2.5mg*(1/2^12), 12 for half lives elapsed (1 half life=4hr, 48/4=12). After 1 half life, 1/2 of initial dose will remain for any drug, for minoxidil it is 4 hours for 1 half life.
When I do NOT take the oral minoxidil my blood pressure so to speak ranges from 10.9-12.8 for systolic and 7.9 to 8.4 for diastolic. and HB (heartbeat) is between 85-99. Sometimes heartbeat goes to low 80s. Preeeetty normal. HOWEVER, When I take 2.5mg oral minoxidil the systolic can reach upwards of 15 meanwhile diastolic can reach to 9.5, sometimes up to 9.7. Yes, 15 and 9.7, these numbers are absolutely unheard of in normotensive patients when at rest. By the way, I forgot to mention but I was at rest before, during and after taking the oral minoxidil for at least solid 40 minutes. After this happens, my systolic blood pressure drops rapidly to around 11 from 15, and diastolic from 9.7 to high 7-ish or approximately 8. a whopping 40mmhg drop for systolic and a whopping 20mmhg drop for diastolic. Immediately afterwards of systolic and diastolic drops, my heart rate goes over 100 (107 I had recorded after taking 2.5mg oral minoxidil pill) which to me seems that my heart attempts to compensate for drop in blood pressure by inducing a reflex tachycardiathat is increasing heart beat to deliver more blood in layman’s terms. Keep in mind I had no heart palpitations and my heart rate is perfectly normal. I did not develop any pericardial effusion and felt as if I had not taken oral minoxidil at all over the course of 2 months where I had taken oral minoxidil at 2.5mg every day at night.

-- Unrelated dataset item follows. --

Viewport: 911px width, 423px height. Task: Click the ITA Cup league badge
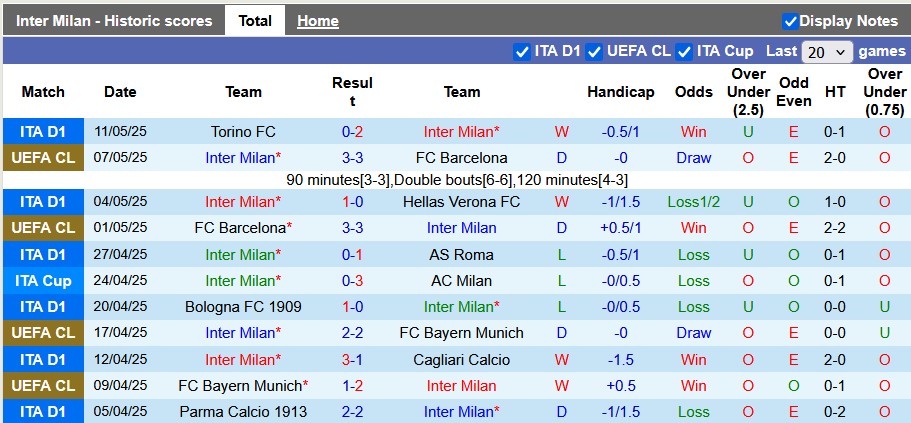[43, 281]
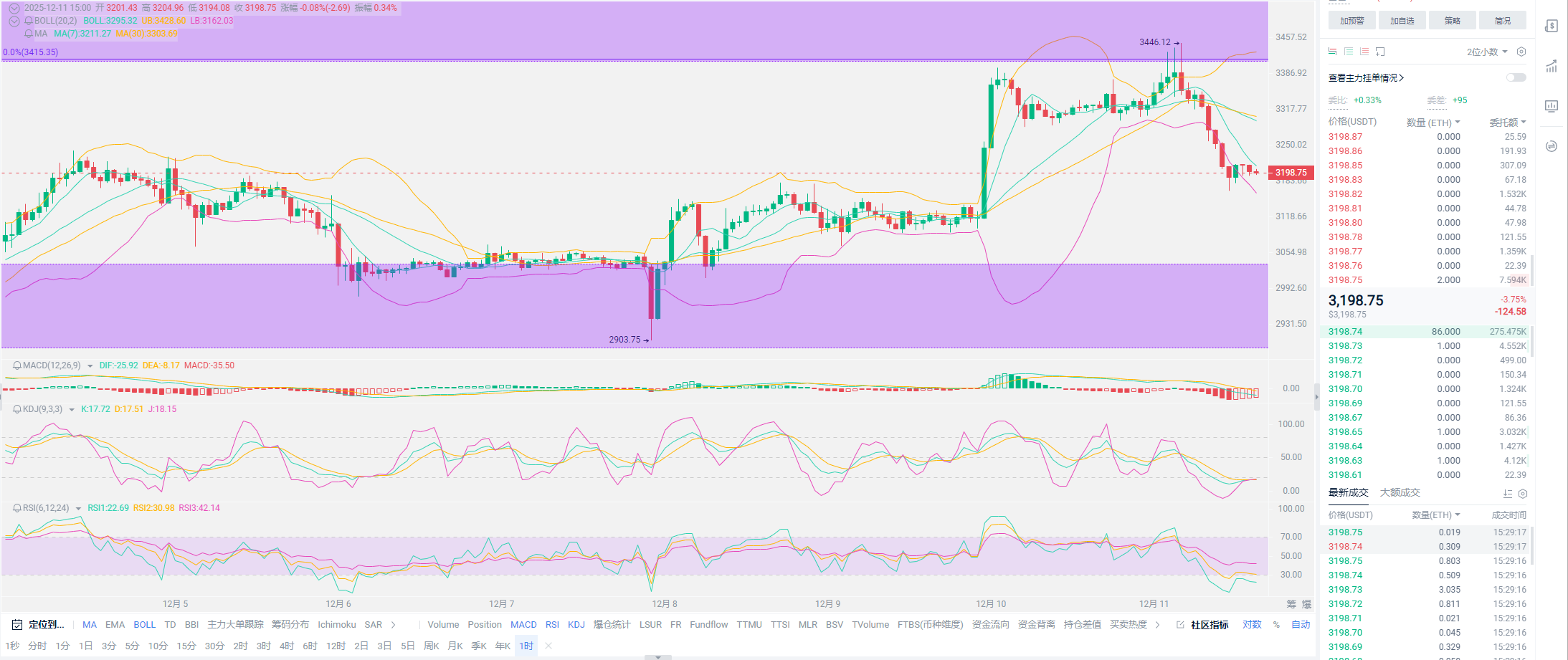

Oral minoxidil in question here has been obtained from a compounding pharmacy, however I tested their capsules and they contain raw minoxidil powder (with sodium hypochlorite, obtained orange color) and it has given me beard hypertrichosis and early baby hair began popping up. Clearly it seems to be working and is indeed legit. Sadly I cannot get loniten or lonolox here, maybe not to be so sad given the effect of oral minoxidil on my BP and HB
I had conducted a few previous BP and HB tests roughly a 1-2 months ago, I assumed they were inconsistent as my BP ranged from 11-13 after 24hr has past of taking 2.5mg oral minoxidil (I was wrong unfortunately as that was a relatively normal range, not something to be doubtful of and oral minoxidil’s effects range for at least 72 hours and roughly one has to wait 80 hours to be sure.). In addition those tests were not performed at rest. However having done this fully at rest today makes me question whether I should ditch oral minoxidil or not. I will very likely ditch it at this point but want to hear what people have to say and obviously will NOT take their advice at face value and will see a cardiologist. However, I still am curious. If no response I get for this post, I am ditching it and going with topical+tretionin and will not look back .

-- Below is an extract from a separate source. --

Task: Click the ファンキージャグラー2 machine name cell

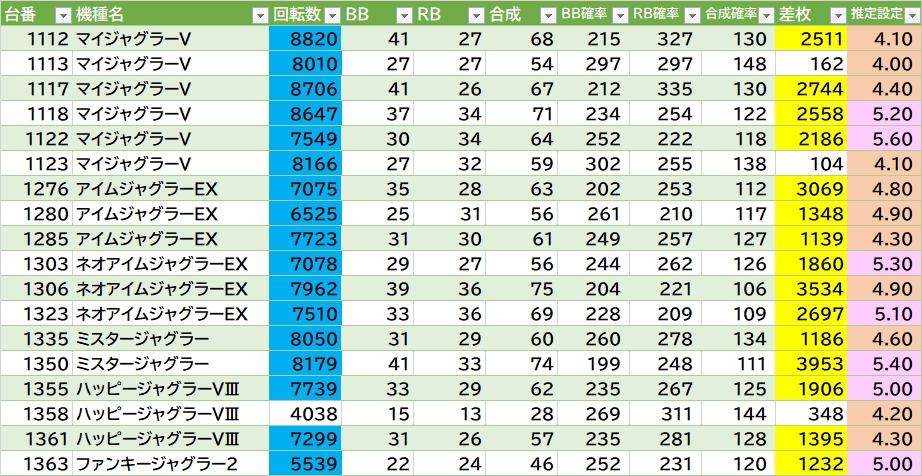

I think the physiological explanation for what you’re seeing is coherent. The magnitude of BP and HR swings is not acceptable for a cosmetic therapy, and OM is not benign in “normotensive” individuals. The instinct to discontinue is good, you’re observing real, physiologically meaningful effects from a powerful systemic vasodilator. Switching to topical and not looking back is a rational, medically conservative decision, in my opinion. Sorry bro.
tressless is a so dead forum brooooo
nah, but it’s young and so are the new members, so there’s a lot of noob questions. This post was pretty advanced. But your responses to everyone are so helpful, we’re all building this community up right now.
Thanks for the answer. Though my oral minoxidil is not a tablet but rather powder placed inside a capsule. Can it affect, eg. causing an immediate you know, peak or effect afterwards of which its effect can decline etc. Unlike how a tablet is say supposed to work. I asked chatgpt, and researched it myself, it seems highly bioavailable and already peaks in tablet form. Wonder your response though. I still got some 40 capsules left, not that it matters though.
It’s possible excipients/binders would delay onset and modestly smooth the early peak, rather than make absorption truly even over time. In immediate release tablets this means a later, slightly blunted rise in concentration, not extended or flat absorption. But like I said, if you have anything weird going on with your heart, I would drop it asap!